● Task set:
[a] According to the article on the new-economy thesis, what did the CBO raise its ten-year forecast for real GDP growth to after 1997?
[b] From the article on the new-economy thesis, write out the stretch from "This official embrace" through "re-examine the evidence." word for word.
[c] Resume the article on the new-economy thesis after its final sentence and carry it forward.

The current weakness in the economy should have leaders worrying about the durability of today's surplus projections. Most, however, accept the notion that America has entered an era of permanently higher growth in which fiscal plenty is virtually assured.
It is remarkable how quickly this "new economy" thesis has gained followers. A few years ago, most mainstream economists dismissed it. Today, it underlies the federal government's official fiscal projections. Since 1997, the CBO has raised its ten-year forecast for real GDP growth from 2.0 to 3.1 percent, a huge increase that explains nearly half of the cumulative budget surplus projected over the next ten years. Looking further into the future, Fed Chairman Alan Greenspan speculates that faster growth may largely solve Social Security's financial problems.
This official embrace notwithstanding, the new-economy thesis remains just that: a thesis. No one yet knows whether the surge in productivity that began in the mid-1990s will outlast the current business cycle. And in fact, there is reason to believe that much of the productivity improvement is illusory--and that what's real may not be sustainable. Even if the new-economy enthusiasts are right, moreover, faster growth alone won't do much to reduce the age wave's fiscal cost.
The latest data show that productivity fell sharply in the first quarter of 2001. The slowdown doesn't mean the enthusiasts are wrong. But it does suggest that it's time to step back and re-examine the evidence.
A Huge Departure
The central premise of the new economy thesis is that America's current prosperity is not just another upswing in the business cycle, but something bigger-an enduring upward shift in our nation's (and ultimately, the entire developed world's) rate of productivity and real wage growth. The shift, enthusiasts say, is the result of enormous new economic efficiencies made possible by information technology and globalization. It marks a return to the high growth of the 1950s and 1960s--and the end of the slowdown that began in the early 1970s.
Not all federal agencies accept the new-economy thesis. The Social Security Administration has so far declined to make any big changes in its long-term productivity assumption. Both the CBO and OMB, on the other hand, have embraced the thesis and incorporated much higher growth rates into their projections.
How much higher? Over the past quarter-century, economywide productivity has grown at the average annual rate of 1.5 percent per year. Since 1995, the rate has accelerated to 2.3 percent per year. In its January 2001 baseline, CBO assumes that potential productivity will grow at that same 2.3 percent rate over the next decade. In other words, it assumes that all of the recent productivity improvement will be permanent.

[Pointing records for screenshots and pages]
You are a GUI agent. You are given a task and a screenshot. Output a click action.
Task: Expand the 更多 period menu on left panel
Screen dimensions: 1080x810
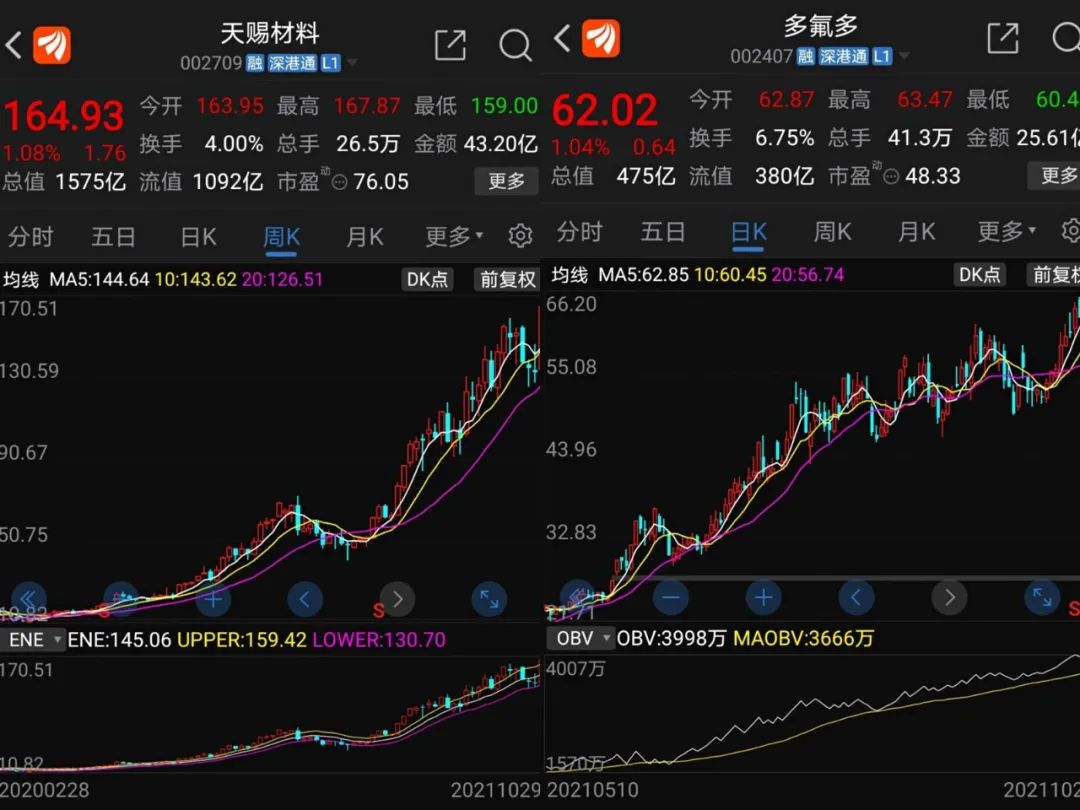(454, 236)
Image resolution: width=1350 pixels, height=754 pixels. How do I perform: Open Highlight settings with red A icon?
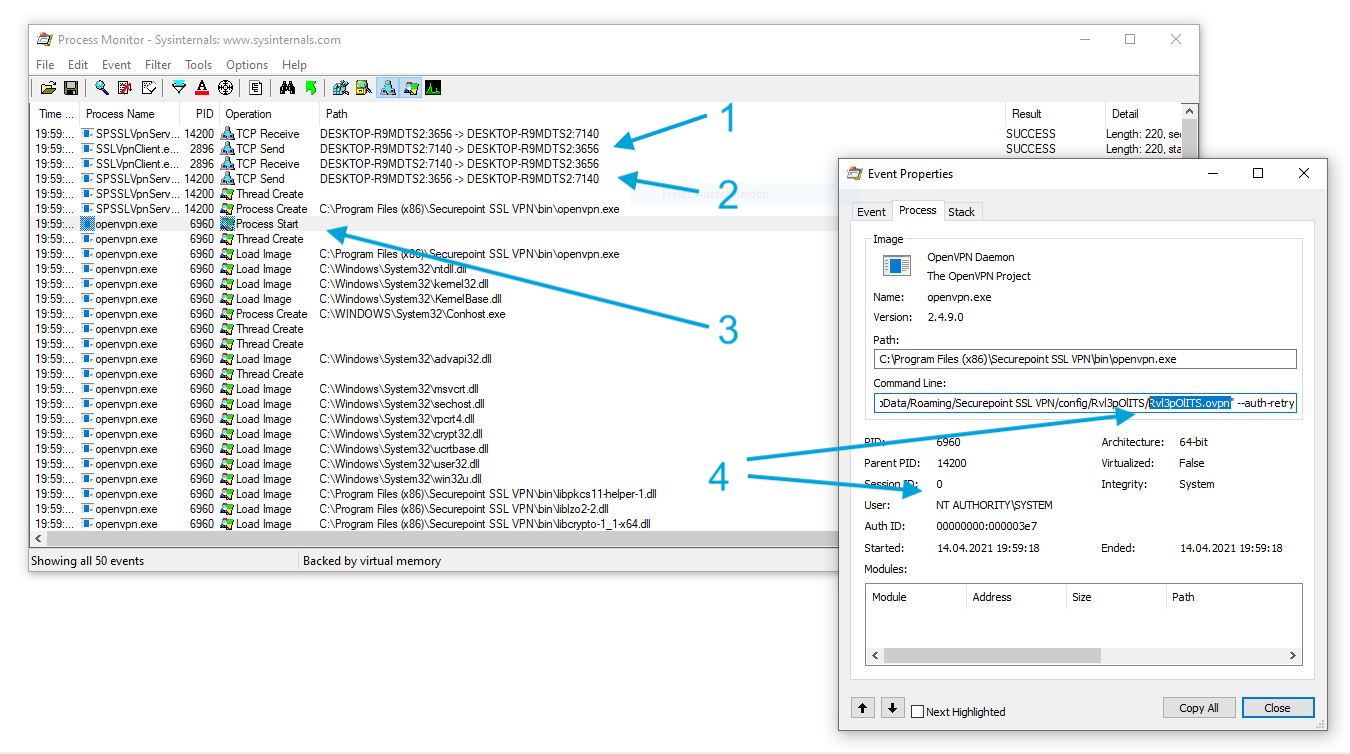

● The responses:
[a] 3.1 percent, up from 2.0 percent.

[b]
This official embrace notwithstanding, the new-economy thesis remains just that: a thesis. No one yet knows whether the surge in productivity that began in the mid-1990s will outlast the current business cycle. And in fact, there is reason to believe that much of the productivity improvement is illusory--and that what's real may not be sustainable. Even if the new-economy enthusiasts are right, moreover, faster growth alone won't do much to reduce the age wave's fiscal cost.
The latest data show that productivity fell sharply in the first quarter of 2001. The slowdown doesn't mean the enthusiasts are wrong. But it does suggest that it's time to step back and re-examine the evidence.

[c]
The extraordinary performance of the U.S. economy since the mid-1990s may justify ratcheting up growth expectations. But to assume a huge and permanent departure from the historical trend, based on five years of data, seems premature. As recently as January 2000, the CBO was warning that "it is not entirely obvious, despite productivity's healthy performance, that trend growth has changed." It is no more obvious today. No one really knows why productivity growth slowed in the early 1970s. And no one really knows whether the recent improvement will be more than temporary.
Good Reasons for Skepticism
There are good reasons for skepticism--starting with the possibility that much of the recent surge in productivity growth is a statistical illusion.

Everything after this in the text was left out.